Reproduce the records exactly through the line with "You are a computer-use agent. Screen dimensions: 735x602".

[INPUT DATA Boundary: Start]

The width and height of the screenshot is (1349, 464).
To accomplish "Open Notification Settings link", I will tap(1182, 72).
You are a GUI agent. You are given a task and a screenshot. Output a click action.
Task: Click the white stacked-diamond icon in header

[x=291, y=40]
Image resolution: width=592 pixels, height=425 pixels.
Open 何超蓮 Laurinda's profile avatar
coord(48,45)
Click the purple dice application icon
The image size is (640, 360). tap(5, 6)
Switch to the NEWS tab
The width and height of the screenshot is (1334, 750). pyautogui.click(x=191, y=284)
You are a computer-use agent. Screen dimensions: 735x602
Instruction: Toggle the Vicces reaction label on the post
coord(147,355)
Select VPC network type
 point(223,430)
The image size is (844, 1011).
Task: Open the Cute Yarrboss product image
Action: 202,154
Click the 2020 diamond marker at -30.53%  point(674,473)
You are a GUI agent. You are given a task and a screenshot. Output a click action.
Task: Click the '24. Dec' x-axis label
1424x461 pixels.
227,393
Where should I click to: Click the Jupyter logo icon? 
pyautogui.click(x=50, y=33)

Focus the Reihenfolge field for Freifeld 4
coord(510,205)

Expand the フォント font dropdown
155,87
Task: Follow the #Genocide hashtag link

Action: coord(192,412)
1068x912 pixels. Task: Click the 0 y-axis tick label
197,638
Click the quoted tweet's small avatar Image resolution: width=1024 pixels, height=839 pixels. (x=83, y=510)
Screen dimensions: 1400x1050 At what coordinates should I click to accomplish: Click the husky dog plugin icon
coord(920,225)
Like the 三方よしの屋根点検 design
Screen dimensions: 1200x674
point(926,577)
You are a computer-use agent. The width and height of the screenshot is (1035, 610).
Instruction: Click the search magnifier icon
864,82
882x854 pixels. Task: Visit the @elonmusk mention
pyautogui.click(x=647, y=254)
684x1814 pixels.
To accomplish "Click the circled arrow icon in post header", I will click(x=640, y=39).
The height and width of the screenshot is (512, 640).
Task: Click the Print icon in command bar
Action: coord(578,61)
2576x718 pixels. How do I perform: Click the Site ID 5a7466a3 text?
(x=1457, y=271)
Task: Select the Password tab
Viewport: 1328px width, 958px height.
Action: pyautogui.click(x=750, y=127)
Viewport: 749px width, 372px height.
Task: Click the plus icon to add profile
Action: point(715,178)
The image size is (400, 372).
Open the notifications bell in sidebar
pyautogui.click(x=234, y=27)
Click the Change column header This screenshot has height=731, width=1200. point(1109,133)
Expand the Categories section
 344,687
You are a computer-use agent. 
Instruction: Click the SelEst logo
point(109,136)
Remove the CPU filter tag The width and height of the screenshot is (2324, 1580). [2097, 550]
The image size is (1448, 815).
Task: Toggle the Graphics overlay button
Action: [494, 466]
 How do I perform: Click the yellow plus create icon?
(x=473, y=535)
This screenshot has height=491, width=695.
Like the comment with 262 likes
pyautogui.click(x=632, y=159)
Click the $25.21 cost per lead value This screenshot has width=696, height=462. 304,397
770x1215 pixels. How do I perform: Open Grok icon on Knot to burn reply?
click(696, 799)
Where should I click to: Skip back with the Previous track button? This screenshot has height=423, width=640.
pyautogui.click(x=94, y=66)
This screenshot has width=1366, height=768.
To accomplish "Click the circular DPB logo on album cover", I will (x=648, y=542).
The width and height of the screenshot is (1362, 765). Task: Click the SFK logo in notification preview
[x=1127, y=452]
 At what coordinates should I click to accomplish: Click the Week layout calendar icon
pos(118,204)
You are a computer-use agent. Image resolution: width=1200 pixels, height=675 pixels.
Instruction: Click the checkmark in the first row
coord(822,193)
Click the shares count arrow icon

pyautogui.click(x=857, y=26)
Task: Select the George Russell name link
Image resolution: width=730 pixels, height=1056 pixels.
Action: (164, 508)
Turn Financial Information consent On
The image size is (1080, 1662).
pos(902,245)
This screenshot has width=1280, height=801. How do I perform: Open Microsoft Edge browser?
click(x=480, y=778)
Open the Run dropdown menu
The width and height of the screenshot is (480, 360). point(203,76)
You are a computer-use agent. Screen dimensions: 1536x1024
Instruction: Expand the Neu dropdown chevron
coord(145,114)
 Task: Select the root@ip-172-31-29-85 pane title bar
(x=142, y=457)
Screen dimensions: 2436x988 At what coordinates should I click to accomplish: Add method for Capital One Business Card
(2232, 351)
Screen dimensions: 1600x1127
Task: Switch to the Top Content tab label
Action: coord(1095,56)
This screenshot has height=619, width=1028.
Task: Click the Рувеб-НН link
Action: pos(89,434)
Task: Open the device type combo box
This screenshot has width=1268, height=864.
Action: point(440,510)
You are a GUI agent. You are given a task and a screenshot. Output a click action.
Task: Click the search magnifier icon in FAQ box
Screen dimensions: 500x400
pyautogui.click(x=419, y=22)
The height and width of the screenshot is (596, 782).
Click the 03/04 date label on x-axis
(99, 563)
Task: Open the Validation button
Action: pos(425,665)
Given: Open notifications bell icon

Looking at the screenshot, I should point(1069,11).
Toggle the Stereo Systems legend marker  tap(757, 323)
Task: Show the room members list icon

[INPUT DATA Boundary: End]

◆ **EXERCISE ANSWER**:
The width and height of the screenshot is (1349, 464).
To accomplish "Open Notification Settings link", I will tap(1182, 72).
You are a GUI agent. You are given a task and a screenshot. Output a click action.
Task: Click the white stacked-diamond icon in header

[x=291, y=40]
Image resolution: width=592 pixels, height=425 pixels.
Open 何超蓮 Laurinda's profile avatar
coord(48,45)
Click the purple dice application icon
The image size is (640, 360). tap(5, 6)
Switch to the NEWS tab
The width and height of the screenshot is (1334, 750). pyautogui.click(x=191, y=284)
You are a computer-use agent. Screen dimensions: 735x602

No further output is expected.